Illustrative: Then-Supreme Court Chief of Justice Ester Hayut and Supreme court justices at a court hearing in the Supreme Court in Jerusalem, October 6, 2022. (Yonatan Sindel/Flash90)

Smotrich told the Ynet new site that the ruling again spotlighted the court’s “sad” detachment from the reality on the ground as Israel fights a war against Hamas in Gaza, with those who protested for and against the overhaul together in the trenches, not wanting to “return to October 6,” when divisiveness was rife.

“The court cannot sit in its ivory tower” and divide the war-torn country, he said.

Fogel’s post sparked intense condemnation on social media and by public figures.

At the same time, contentious remarks by former head of the Shin Bet Carmi Gillon were also under scrutiny. In his comments, widely reported Tuesday though they were made in late October at a speaking event, Gillon compared the zeal of the religious right to global terror organizations and insinuated it would use similar methods.

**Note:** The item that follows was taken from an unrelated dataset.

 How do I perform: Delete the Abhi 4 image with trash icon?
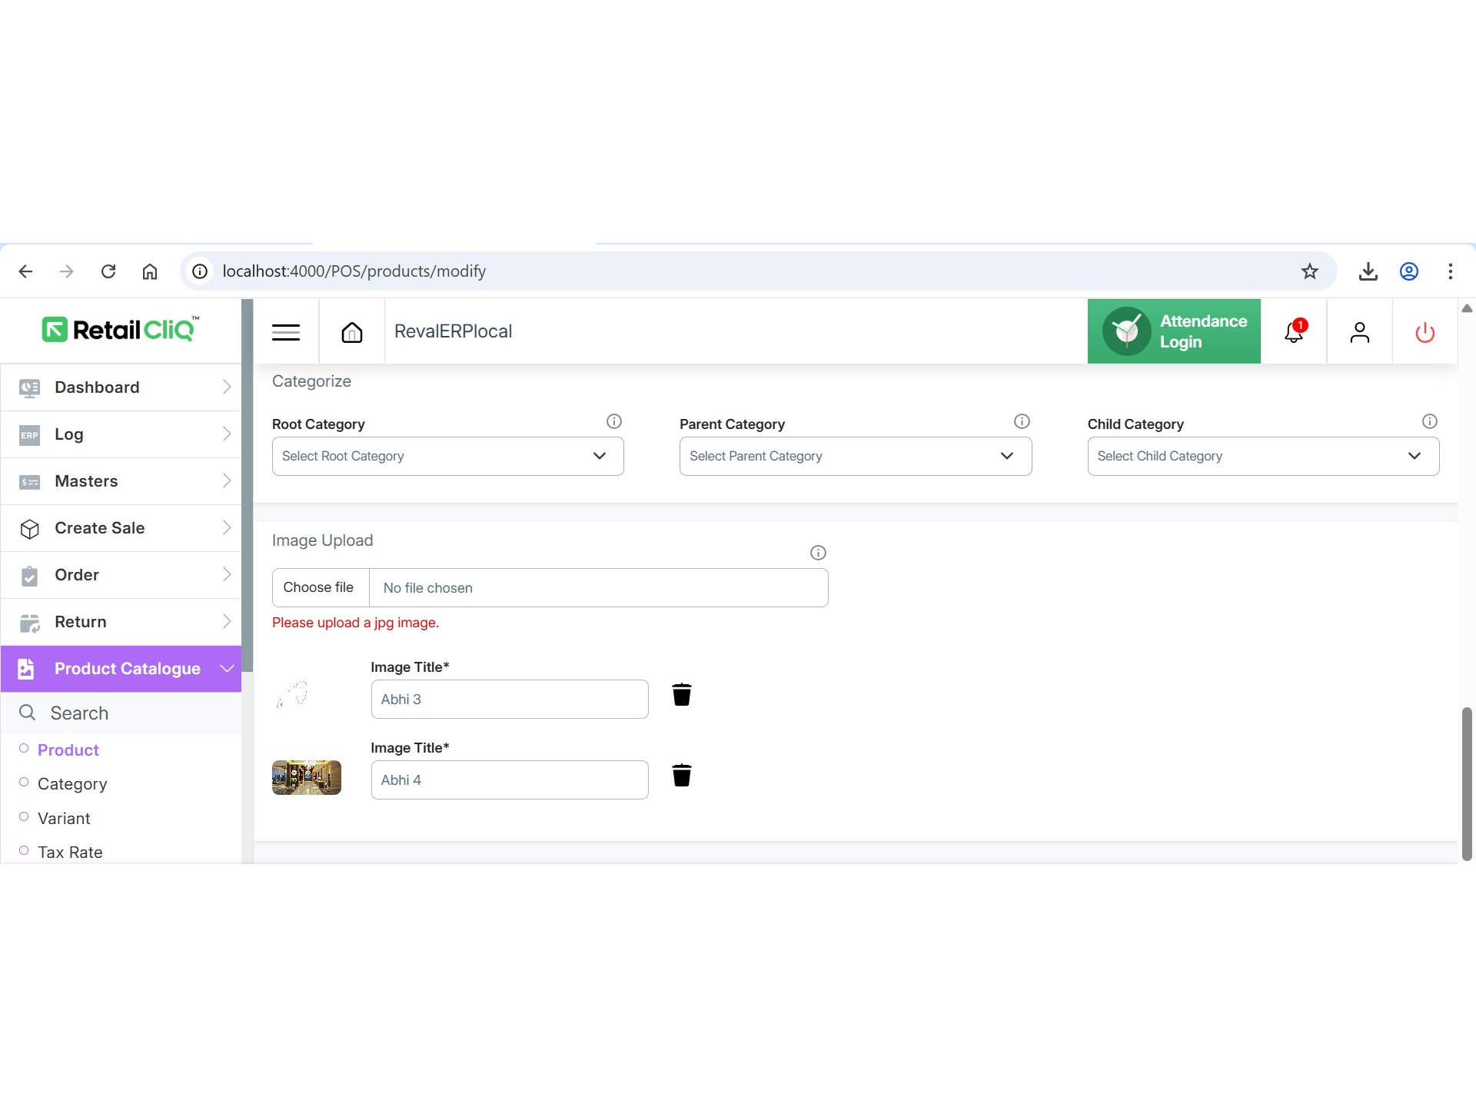click(681, 776)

“There is a political right that wants to take over the lives of all Israeli citizens through tried and true methods — just like the Muslim Brotherhood in Egypt and like ISIS and like Hamas, and like the Iranian Revolution under Khomenei — to take over everyone’s lives,” Gillon, also a former ambassador to Denmark, said in a newly released recording from that event.

Head of the National Unity party Benny Gantz condemned both Fogel’s and Gillon’s statements, saying the comparisons they had drawn were “despicable,” shameful” and a “moral abomination.” Said Gantz: “Division, incitement and violent and despicable discourse have no place in Israeli society anymore.”

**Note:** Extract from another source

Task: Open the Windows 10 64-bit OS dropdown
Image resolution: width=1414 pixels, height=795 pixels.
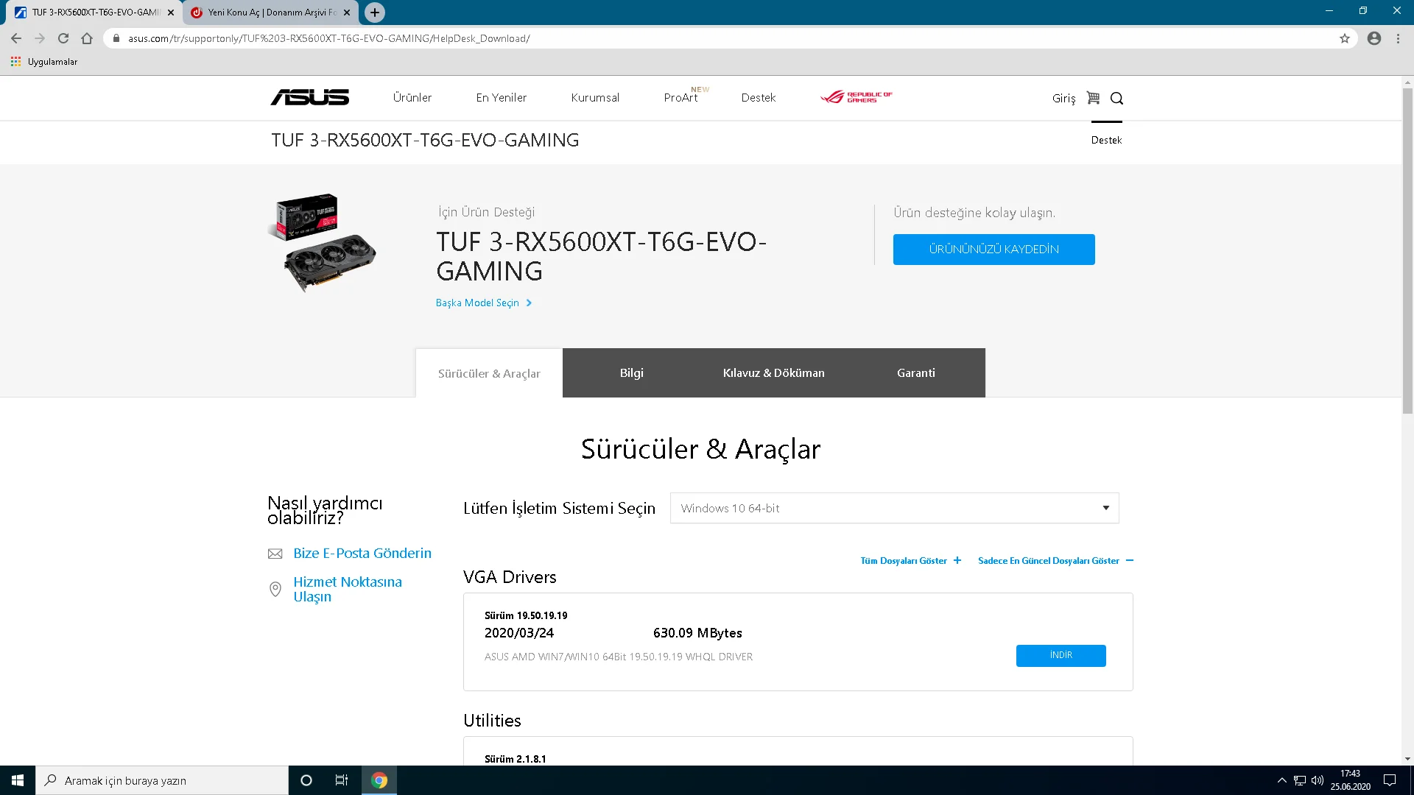Action: [x=894, y=509]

Carmi Gillon, former head of the Shin Bet at the Supreme Court in Jerusalem on August 8, 2023. (Yonatan Sindel/Flash90)

Tuesday’s X post was hardly Fogel’s first recent foray into inflammatory speech: At a Knesset hearing at the end of November over a bill that would impose the death penalty on terrorists, Fogel told relatives of hostages who objected to the legislation that they were “representing Hamas” and not the interests of the State of Israel.

In February of 2023, the former Israel Defense Forces brigadier general gave his unambiguous backing to Jewish rioters who rampaged through the town of Huwara hours after two Israeli brothers were killed by Palestinians in a terror attack there, saying: “A closed, burnt Huwara — that’s what I want to see.” Police summoned the lawmaker in March for questioning as part of a probe into alleged incitement to terror.